Evrendeki yerini yadsımıyordu artık.

Tarihsel anlamda ise kökleri çok derinlerdeki bir çınara aşılanmayı tercih etti Eliot.

Kişisel tarihini kendisi için muhteşem ve görkemli olan batı tarih ve kültürüne “uladı.”

Bu yüzden, Eliot’ın tarihin akışı içindeki yerini tayin edip, uzak ve yakın ruh akrabalıklarını belirleyememiş insanı salt varoluş sıçramasını yapabileceği “zemin”den yoksun bulması anlamlıdır.

***

Günübirlik yaşayan, kendini büyük bir geleneğe ve tarihe ulayamayan insan ve topluluklar özgüven eksikliği yaşar, aidiyet hissini yitirir, ferdiyet geliştiremez ve eyleme geçemezler.

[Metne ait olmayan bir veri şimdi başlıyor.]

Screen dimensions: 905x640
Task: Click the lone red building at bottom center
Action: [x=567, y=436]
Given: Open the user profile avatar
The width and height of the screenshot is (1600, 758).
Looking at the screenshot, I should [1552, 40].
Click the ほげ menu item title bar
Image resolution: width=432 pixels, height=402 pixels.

Bunlar sonbaharda rüzgarlara kapılıp çınardan kopan yapraklardır, sararıp dökülecekler, ve toprağa karışıp yok olup gideceklerdir.

***

İnsan evrendeki ve tarihteki yerini doğru tanımlayamadıktan sonra keşke toprak olsa!

______________

Notlar ve Referanslar:

1 Yazının girişindeki bu satırlar (prolog) Eliot’ın koşuklu bir oyunundan alınmış ve tarafımdan çevrilmiştir.

2 Eliot, T.S. “Tradition and Individual Talent” in Selected Essays (London: Faber&Faber) 1969.

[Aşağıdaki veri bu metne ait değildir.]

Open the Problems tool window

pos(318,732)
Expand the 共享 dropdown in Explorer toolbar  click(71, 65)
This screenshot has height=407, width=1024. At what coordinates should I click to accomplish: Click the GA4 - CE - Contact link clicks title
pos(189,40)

3 Bilindiği üzere, bizde de özellikle Yahya Kemal bu sıfatla anılmaktadır.

Kendi kültüründen uzun süre ayrı kalan Yahya Kemal’in yıllar sonra Süleymaniye’de Bayram Sabahı adlı eserini yazmasına değin uzanan macerası ve kendi toprağıyla barışma serüveni başka bir yazının konusu olabilecek kadar ilgi çekicidir.

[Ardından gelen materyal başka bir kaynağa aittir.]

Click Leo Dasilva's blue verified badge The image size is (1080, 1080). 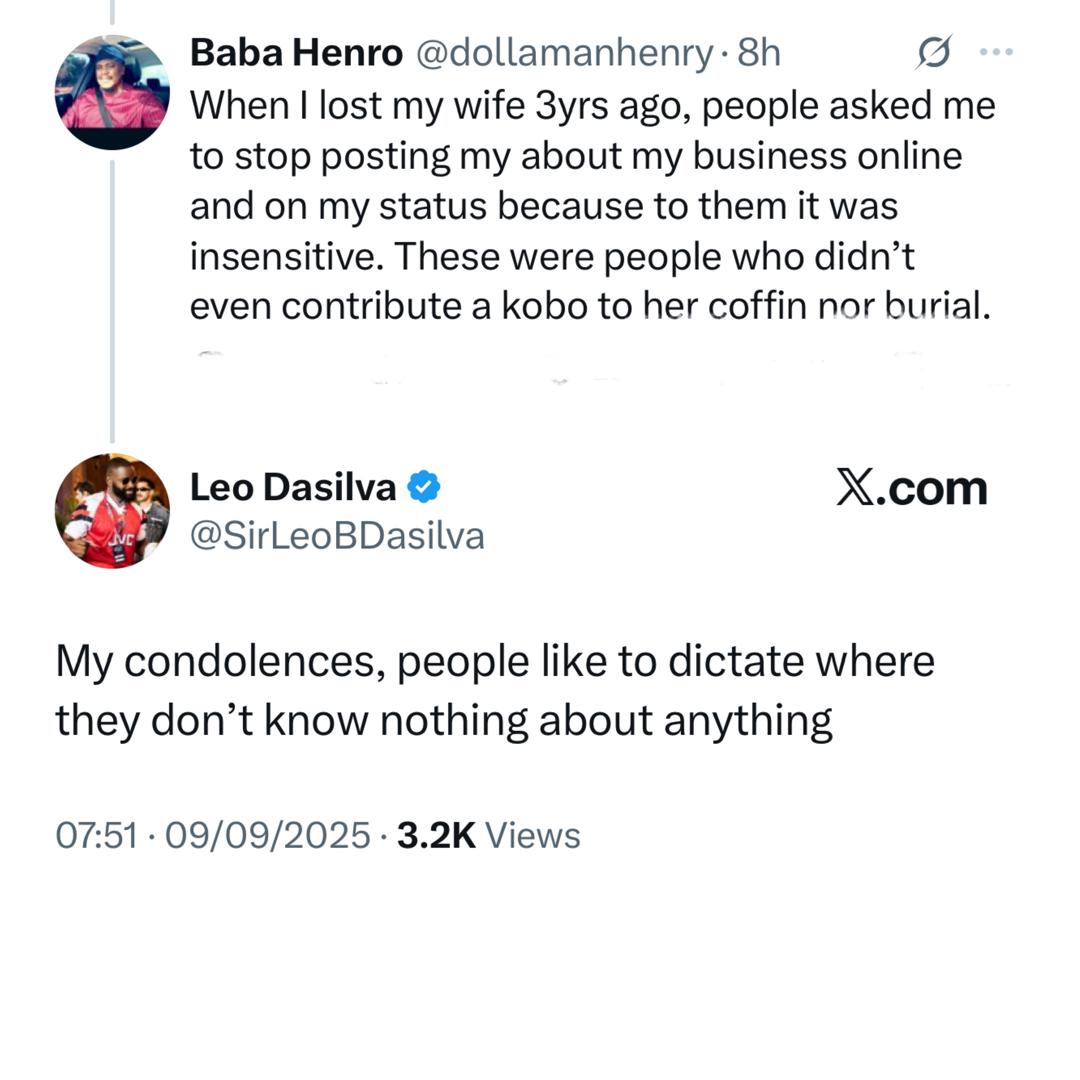click(426, 488)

4 Eliot, T.S. “Second Thoughts About Humanism” in The Sacred Wood (London : Methuen Co. Ltd.) 1960.

5 Eliot’ın yaşam öyküsü için bkz. Ackroyd, Peter. T:S:Eliot (London: Penguin) 1993.

6 İnsanlar mezhep değiştirip Protestan olurken, Eliot Protestanlıktan çıkıp görece daha “tutucu”olarak kabul edilen Anglikan mezhebine girmiştir.